§ **GIVEN INFORMATION**

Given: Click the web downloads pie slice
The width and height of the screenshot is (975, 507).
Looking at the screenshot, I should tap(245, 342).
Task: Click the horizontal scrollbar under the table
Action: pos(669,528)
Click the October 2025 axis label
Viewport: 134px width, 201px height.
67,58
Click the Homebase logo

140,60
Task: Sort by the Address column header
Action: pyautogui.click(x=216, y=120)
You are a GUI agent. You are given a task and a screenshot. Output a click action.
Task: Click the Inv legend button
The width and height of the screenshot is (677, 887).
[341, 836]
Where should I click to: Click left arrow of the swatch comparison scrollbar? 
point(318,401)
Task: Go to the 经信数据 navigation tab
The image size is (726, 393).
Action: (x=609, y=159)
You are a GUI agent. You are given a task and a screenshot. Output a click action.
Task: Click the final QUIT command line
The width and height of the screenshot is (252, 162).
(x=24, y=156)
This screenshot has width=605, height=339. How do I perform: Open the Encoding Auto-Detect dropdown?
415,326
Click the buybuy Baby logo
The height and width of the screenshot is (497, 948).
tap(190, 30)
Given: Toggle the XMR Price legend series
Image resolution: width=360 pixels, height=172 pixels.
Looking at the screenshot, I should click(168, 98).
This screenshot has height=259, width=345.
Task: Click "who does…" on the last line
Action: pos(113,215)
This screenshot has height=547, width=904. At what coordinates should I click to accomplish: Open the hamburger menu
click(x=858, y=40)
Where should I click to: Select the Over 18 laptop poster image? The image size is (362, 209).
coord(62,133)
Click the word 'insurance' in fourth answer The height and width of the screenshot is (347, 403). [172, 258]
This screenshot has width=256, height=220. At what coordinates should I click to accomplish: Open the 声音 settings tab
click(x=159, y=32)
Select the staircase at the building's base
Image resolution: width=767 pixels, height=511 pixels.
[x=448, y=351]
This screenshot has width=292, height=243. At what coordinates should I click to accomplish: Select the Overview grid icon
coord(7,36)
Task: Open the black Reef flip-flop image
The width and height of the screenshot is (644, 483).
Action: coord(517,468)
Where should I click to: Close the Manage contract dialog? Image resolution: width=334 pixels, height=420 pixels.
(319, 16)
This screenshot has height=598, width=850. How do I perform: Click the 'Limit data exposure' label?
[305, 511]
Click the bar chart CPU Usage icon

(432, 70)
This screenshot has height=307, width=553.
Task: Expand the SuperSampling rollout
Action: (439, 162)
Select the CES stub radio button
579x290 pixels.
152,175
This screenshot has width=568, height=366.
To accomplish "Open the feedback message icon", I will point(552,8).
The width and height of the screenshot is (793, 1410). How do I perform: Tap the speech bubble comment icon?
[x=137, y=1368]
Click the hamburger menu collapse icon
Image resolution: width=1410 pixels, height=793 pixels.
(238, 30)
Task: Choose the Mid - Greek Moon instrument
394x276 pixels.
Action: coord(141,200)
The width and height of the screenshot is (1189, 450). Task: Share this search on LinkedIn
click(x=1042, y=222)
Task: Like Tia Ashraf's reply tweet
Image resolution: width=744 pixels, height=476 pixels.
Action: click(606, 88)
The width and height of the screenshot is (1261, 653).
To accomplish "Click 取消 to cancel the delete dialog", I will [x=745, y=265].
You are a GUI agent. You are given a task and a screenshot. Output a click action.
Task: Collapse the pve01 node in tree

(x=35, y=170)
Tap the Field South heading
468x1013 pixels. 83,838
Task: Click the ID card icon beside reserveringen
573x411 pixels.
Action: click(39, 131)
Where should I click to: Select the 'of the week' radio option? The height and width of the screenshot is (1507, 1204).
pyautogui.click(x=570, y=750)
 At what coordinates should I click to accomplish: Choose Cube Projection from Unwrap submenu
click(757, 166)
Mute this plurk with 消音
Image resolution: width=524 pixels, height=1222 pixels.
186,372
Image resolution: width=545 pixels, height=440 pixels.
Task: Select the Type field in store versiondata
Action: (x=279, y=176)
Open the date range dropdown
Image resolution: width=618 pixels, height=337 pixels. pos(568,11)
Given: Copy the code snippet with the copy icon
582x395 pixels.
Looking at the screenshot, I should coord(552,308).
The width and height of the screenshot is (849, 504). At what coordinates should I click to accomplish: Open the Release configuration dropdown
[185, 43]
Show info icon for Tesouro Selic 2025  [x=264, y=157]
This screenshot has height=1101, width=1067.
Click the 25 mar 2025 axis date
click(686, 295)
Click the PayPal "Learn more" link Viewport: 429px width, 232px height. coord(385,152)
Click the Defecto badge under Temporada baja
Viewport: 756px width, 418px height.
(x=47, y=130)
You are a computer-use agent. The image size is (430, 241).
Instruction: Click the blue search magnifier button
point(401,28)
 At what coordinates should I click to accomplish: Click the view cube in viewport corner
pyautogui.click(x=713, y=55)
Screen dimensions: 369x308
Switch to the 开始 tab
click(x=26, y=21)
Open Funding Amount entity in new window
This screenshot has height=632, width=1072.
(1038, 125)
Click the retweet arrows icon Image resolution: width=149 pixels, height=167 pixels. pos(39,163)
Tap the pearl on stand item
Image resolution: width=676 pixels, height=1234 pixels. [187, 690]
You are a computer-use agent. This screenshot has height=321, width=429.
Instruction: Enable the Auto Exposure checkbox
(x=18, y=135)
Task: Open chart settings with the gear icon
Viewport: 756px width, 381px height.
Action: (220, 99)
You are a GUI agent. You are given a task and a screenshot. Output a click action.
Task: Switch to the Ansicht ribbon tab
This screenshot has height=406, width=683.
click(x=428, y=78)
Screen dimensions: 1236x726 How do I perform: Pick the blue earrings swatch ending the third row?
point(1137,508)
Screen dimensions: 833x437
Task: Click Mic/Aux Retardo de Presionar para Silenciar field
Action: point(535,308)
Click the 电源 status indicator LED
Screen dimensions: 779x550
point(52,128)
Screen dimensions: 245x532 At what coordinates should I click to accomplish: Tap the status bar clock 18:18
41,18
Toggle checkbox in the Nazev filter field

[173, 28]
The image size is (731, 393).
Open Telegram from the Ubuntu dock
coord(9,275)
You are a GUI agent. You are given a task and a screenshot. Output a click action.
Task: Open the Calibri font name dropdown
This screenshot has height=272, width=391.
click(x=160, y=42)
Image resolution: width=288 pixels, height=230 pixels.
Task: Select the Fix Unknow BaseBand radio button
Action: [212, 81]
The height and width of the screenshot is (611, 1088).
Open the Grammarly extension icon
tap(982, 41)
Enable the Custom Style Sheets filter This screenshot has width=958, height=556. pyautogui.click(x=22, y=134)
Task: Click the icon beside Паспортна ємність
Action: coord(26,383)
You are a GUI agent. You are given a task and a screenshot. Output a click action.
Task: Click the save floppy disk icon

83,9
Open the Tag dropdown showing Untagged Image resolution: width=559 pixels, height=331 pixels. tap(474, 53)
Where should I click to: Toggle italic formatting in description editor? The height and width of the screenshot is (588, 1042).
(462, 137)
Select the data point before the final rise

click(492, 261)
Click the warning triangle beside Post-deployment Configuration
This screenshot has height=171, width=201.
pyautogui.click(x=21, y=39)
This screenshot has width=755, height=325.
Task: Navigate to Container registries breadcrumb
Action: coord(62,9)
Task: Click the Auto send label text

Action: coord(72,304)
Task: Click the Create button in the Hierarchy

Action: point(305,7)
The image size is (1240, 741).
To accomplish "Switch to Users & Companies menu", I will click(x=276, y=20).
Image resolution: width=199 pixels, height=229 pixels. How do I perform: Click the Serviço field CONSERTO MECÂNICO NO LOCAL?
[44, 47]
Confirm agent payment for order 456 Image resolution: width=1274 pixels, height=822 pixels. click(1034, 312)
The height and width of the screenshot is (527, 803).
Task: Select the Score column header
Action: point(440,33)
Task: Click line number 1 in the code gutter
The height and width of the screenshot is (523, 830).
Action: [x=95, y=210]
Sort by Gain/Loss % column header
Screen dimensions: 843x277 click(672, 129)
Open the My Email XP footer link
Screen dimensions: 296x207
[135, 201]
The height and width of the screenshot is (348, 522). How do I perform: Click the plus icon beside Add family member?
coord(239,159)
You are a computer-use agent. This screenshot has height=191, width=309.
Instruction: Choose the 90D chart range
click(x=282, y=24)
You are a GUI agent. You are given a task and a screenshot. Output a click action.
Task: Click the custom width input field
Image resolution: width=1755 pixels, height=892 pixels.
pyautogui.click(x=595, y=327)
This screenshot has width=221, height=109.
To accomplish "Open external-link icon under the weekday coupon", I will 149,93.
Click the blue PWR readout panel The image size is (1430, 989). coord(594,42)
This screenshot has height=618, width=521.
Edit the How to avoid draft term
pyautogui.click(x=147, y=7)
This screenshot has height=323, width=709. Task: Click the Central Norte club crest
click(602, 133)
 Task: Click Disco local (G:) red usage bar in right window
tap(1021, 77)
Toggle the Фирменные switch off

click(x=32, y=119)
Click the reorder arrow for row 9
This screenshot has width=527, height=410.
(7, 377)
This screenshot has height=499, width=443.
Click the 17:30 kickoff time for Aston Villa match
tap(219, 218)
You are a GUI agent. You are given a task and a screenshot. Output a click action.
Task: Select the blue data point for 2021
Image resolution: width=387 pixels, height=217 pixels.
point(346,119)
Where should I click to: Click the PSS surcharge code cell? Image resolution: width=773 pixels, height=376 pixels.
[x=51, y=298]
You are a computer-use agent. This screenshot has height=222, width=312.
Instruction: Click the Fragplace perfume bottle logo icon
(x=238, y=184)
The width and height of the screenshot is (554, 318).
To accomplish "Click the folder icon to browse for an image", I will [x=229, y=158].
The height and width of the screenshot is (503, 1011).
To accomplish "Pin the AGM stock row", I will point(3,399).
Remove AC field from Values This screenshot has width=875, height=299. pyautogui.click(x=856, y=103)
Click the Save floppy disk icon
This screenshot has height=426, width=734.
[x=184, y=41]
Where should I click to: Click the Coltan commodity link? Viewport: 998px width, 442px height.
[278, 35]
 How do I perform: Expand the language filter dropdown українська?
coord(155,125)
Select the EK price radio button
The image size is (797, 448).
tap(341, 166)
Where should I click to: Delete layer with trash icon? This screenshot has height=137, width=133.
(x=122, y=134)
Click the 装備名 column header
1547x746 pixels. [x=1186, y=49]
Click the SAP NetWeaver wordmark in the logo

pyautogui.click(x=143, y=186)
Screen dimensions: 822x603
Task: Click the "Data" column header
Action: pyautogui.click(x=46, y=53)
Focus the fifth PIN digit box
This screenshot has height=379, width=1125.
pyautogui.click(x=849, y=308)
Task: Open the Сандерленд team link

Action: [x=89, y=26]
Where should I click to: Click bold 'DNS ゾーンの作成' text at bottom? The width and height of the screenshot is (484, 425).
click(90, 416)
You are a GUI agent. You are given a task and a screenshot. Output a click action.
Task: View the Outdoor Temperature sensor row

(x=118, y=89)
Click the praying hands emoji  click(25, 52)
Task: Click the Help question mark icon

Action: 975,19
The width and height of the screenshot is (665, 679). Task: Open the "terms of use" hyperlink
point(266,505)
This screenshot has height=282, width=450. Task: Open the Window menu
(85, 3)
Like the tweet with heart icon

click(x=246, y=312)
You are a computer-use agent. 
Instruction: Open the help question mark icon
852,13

§ **EXERCISE OBJECTIVE**
Print exactly the lines above, between the one holding "Where should I click to: Select the 'of" and the one holding "Mute this plurk with 消音", inclusive, and nothing besides.

§ **TASK RESULT**
Where should I click to: Select the 'of the week' radio option? The height and width of the screenshot is (1507, 1204).
pyautogui.click(x=570, y=750)
 At what coordinates should I click to accomplish: Choose Cube Projection from Unwrap submenu
click(757, 166)
Mute this plurk with 消音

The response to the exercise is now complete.